Размер шрифта
-
+

Время рискованного земледелия - стр. 47

– Вот же твари! – ахнул Леонид и получил выразительный взгляд от Оли Одиноковой, сидящей на приёмке корреспонденции.

Чмарёвское почтовое отделение обслуживало все окрестные деревни, но платили ничтожно мало. Леонид уже четыре года был на округу единственный почтальон, получал полторы ставки. Вторую половину – начальнице, что казалось справедливым и не обидным, потому как работала она за троих. Летом Леонид ездил на китайском почтовом велосипеде, выкрашенном в фирменные чёрно-синие цвета Почты России. Зимой ходил пешком, оттого письма и газеты с ноября по конец марта доставлялись не сразу. Кто торопился, приезжал на почту самостоятельно.

Леонид жил у родника, на самом краю Селязина, в подбрюшии большого Чмарёва. Когда-то между его хозяйством и домом Пуховых было ещё три двора и целый ряд домов напротив, с другой стороны улицы. Но теперь даже фундаментов не осталось. Один дом разобрали и перевезли на другое место в восьмидесятые, тот, что был ближе к дороге на Подолье, однажды загорелся, и следом полыхнули два соседних. Теперь пепелище заросло, и чмарёвские мужики время от времени уныло бродили по участкам с миноискателем, в надежде найти старинную монету или крест, но, разворошив траву и каменистую почву, выуживали на свет лишь гвозди да ржавые дверные петли. А что бы другое, когда почти триста лет жили селязинцы на этой земле незажиточно. Самый крепкий, бывший дом поповой дочки и, как тут называли, «богомолки» Параскевы, построенный на перегибе, самом высоком месте, таком, что из окон видны были не то что Подольевские зады, а крыши дальнего Окунева, стоял с проваленной крышей и торчащими из окон ветвями берёз. Параскева померла в год путча, девяноста пяти лет от роду. Тогда объявились родственники из города, отнесли старуху на погост, честь по чести устроили поминки для соседей, раздразнили местных привезённой «посольской», поснимали урожай с яблонь, а затем пропали.

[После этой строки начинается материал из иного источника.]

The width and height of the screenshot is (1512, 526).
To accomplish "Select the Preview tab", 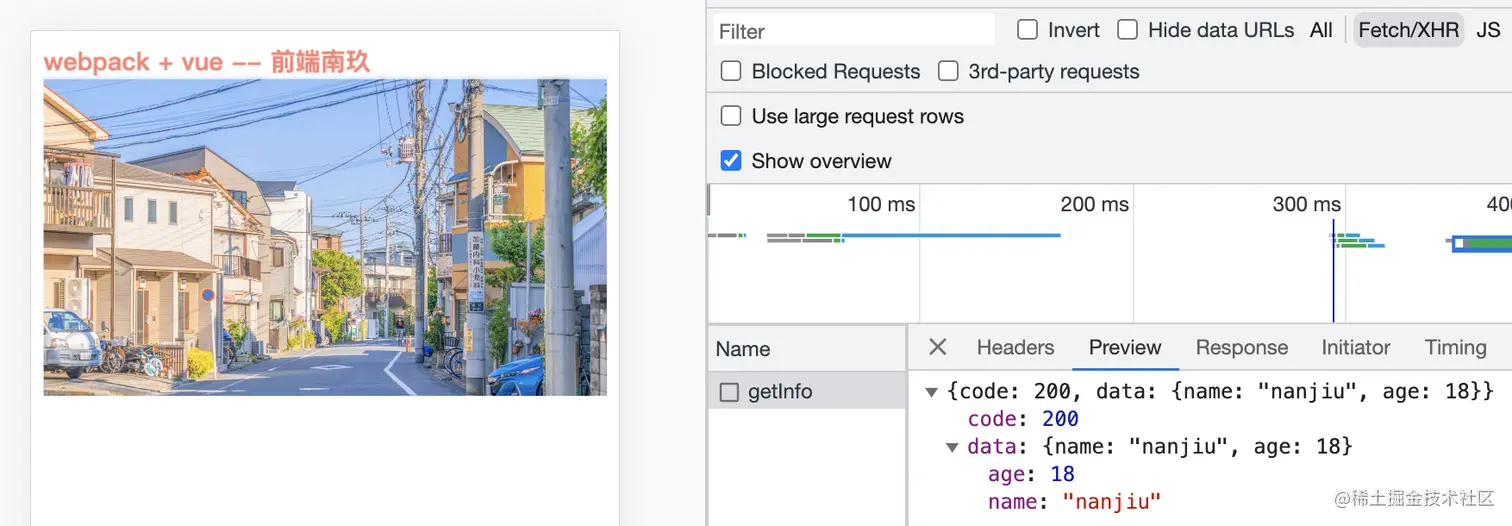I will [x=1125, y=347].
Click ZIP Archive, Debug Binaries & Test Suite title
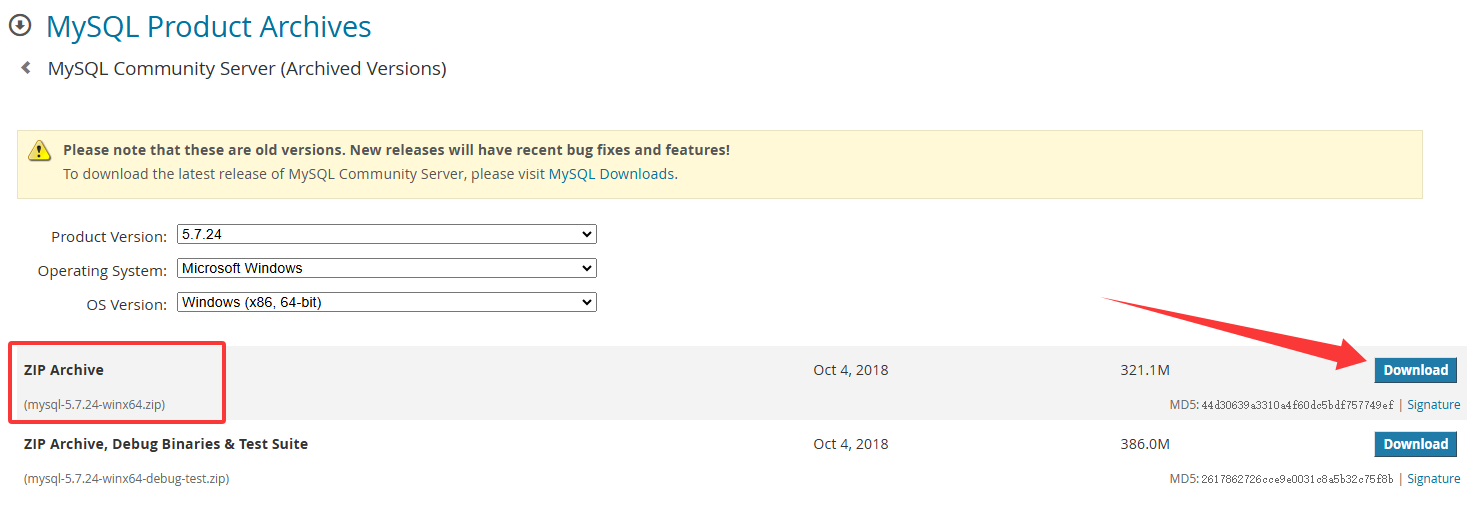The image size is (1481, 507). [166, 444]
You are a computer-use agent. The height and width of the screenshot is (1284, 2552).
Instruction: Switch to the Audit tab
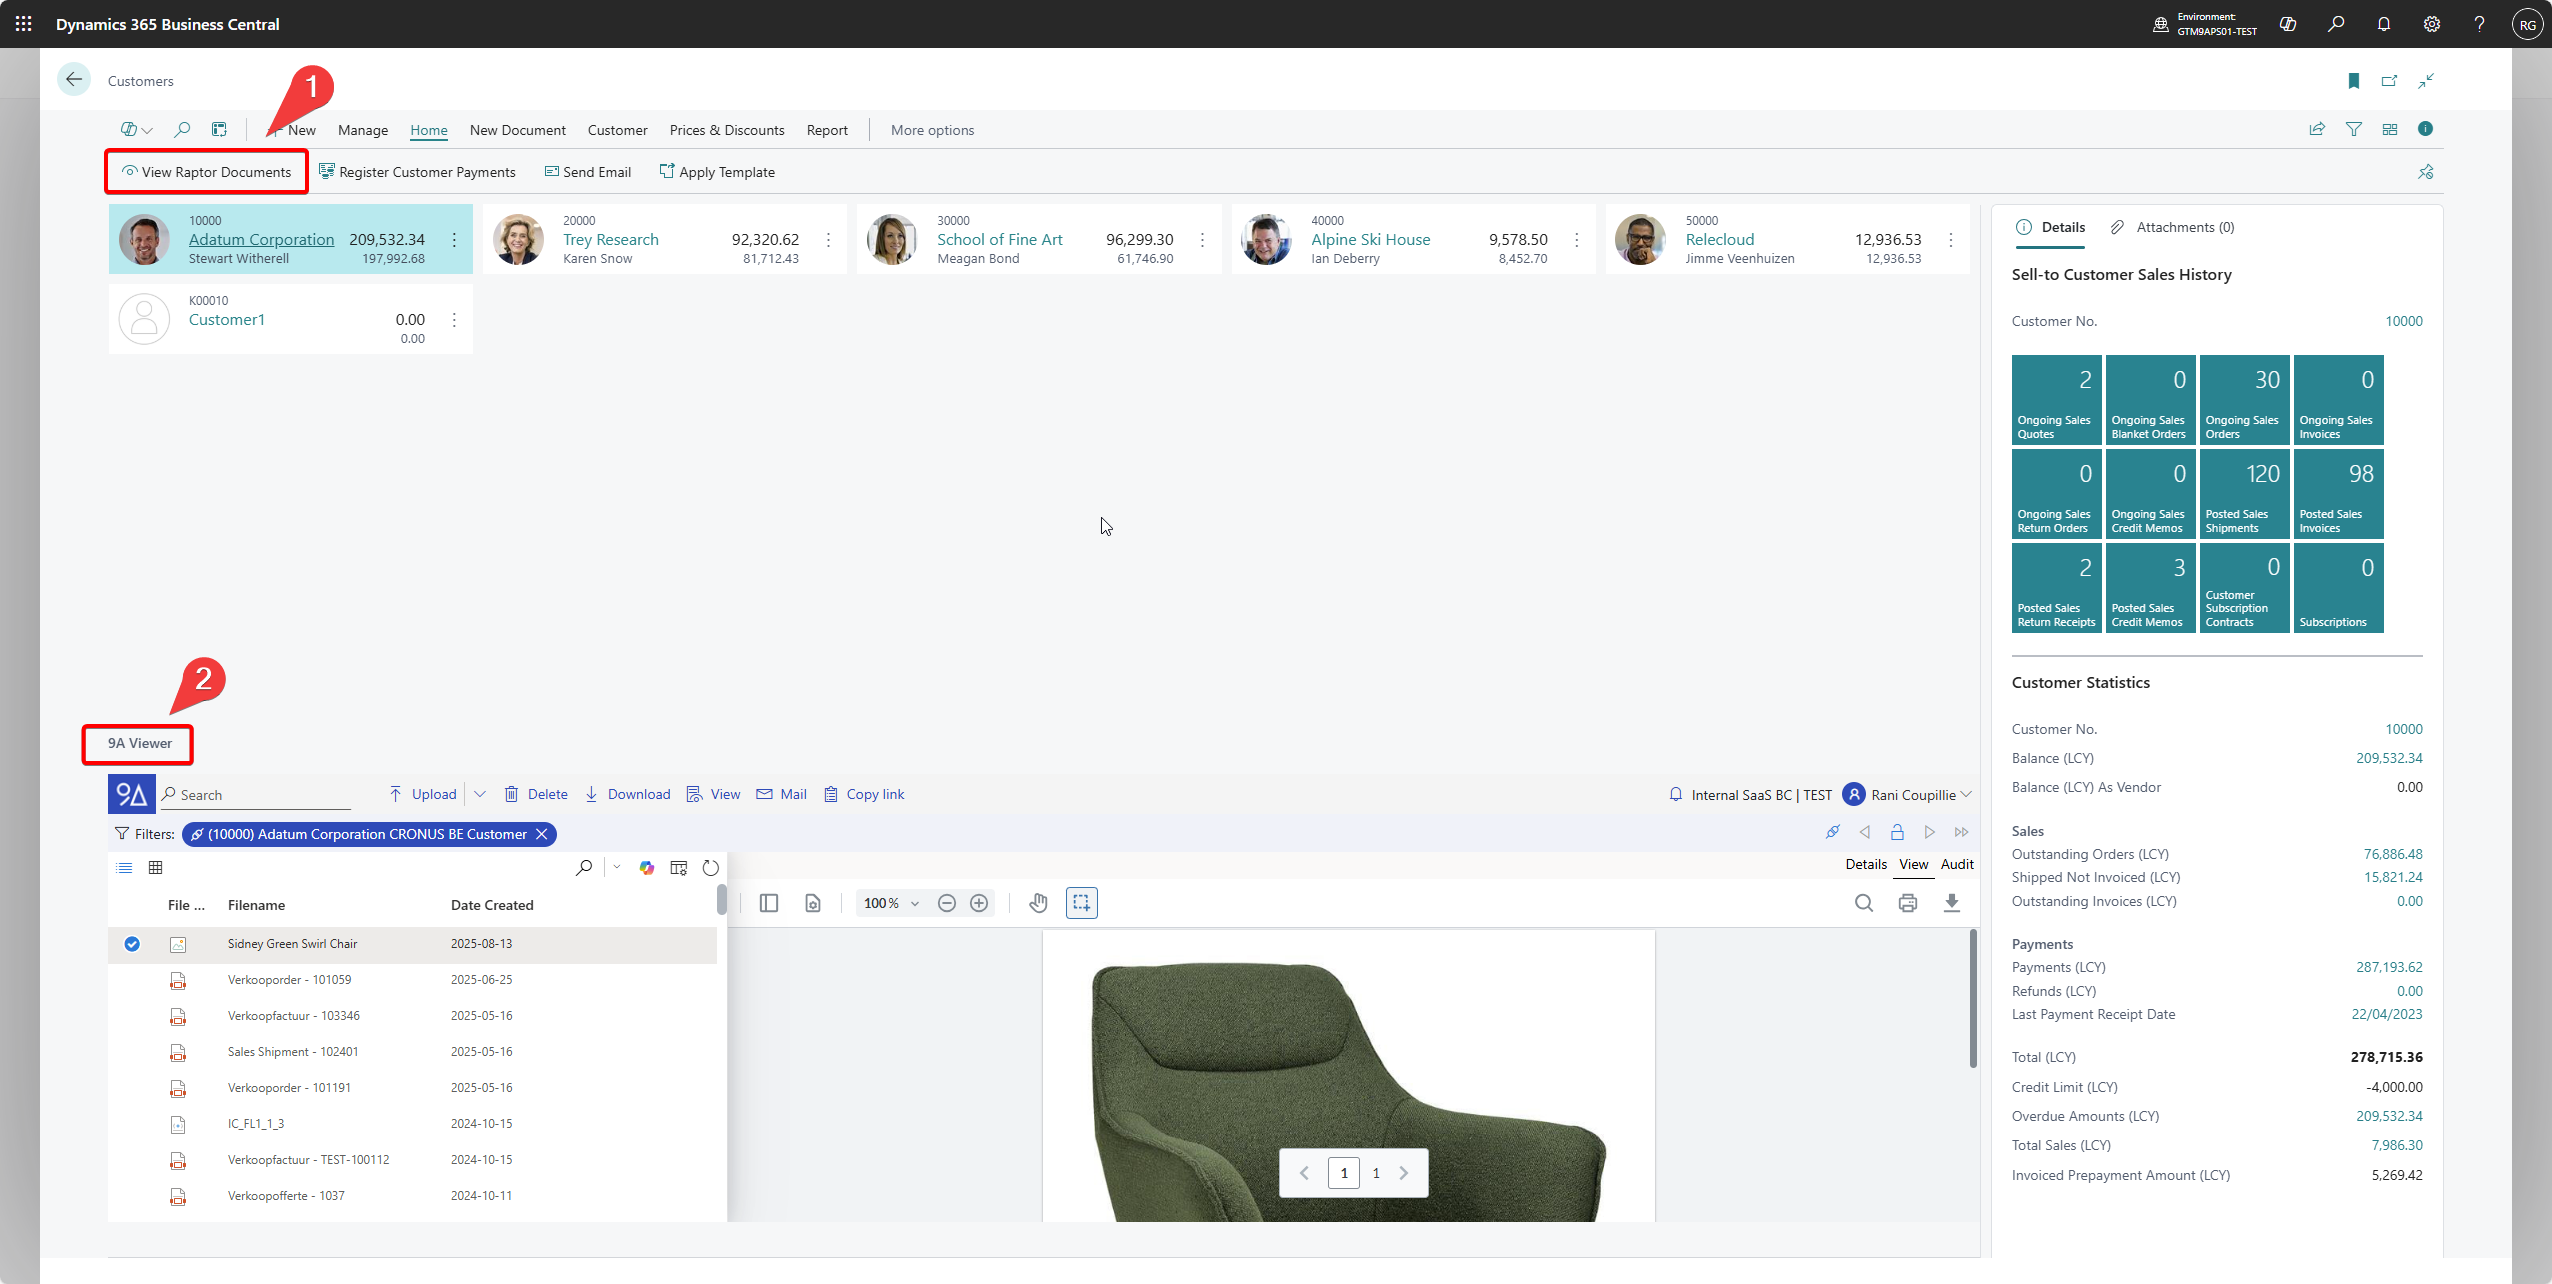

Пару пустых участков соседи распахали под картофель. Остальные, обильно заросшие терновой сливой, летом скучали опутанные вьюном и сорной травой, а зимой засыпанные снегом. Одичавшие без полива и ухода яблони в саду Параскевы, тем не менее, регулярно плодоносили. Чмарёвские коровы, которых, до того как владелица пилорамы выстроила забор, гоняли через территорию бывшей совхозной фермы, теперь, пройдя вдоль стены заброшенного коровника, сворачивали в заросли, где хрумкали яблоками.

В прошлом октябре Леонид овдовел и теперь жил один. Дочь уже четыре года как окончила колледж, вышла замуж и переехала в Судогду, в квартиру с центральным отоплением и ванной. Неделю после похорон пожила с отцом, но он не выдержал, погнал назад к мужу. Слишком она ему показалась взрослой и чужой. Да и за жизнь в городе дочь отвыкла от местных удобств: сортир на морозе, душ в клети, в загородке. Ныла. Это и понятно, летом нормально, а с конца сентября уже зябко. Нагреешь на печи ведро воды, встанешь ногами в тазик, поплещешься, а не то. Полина-покойница, пока была жива, Леонида пилила, чтобы наконец построил новую баню. Старая же, возведённая ещё дедом жены перед самой империалистической, ушла по окна в болотину за родником. Уже и брёвен купил и по сырому успел снять кору, но тут Полина нехорошо заболела, и стало вовсе не до строительства. Лежали брёвна полтора года вдоль забора.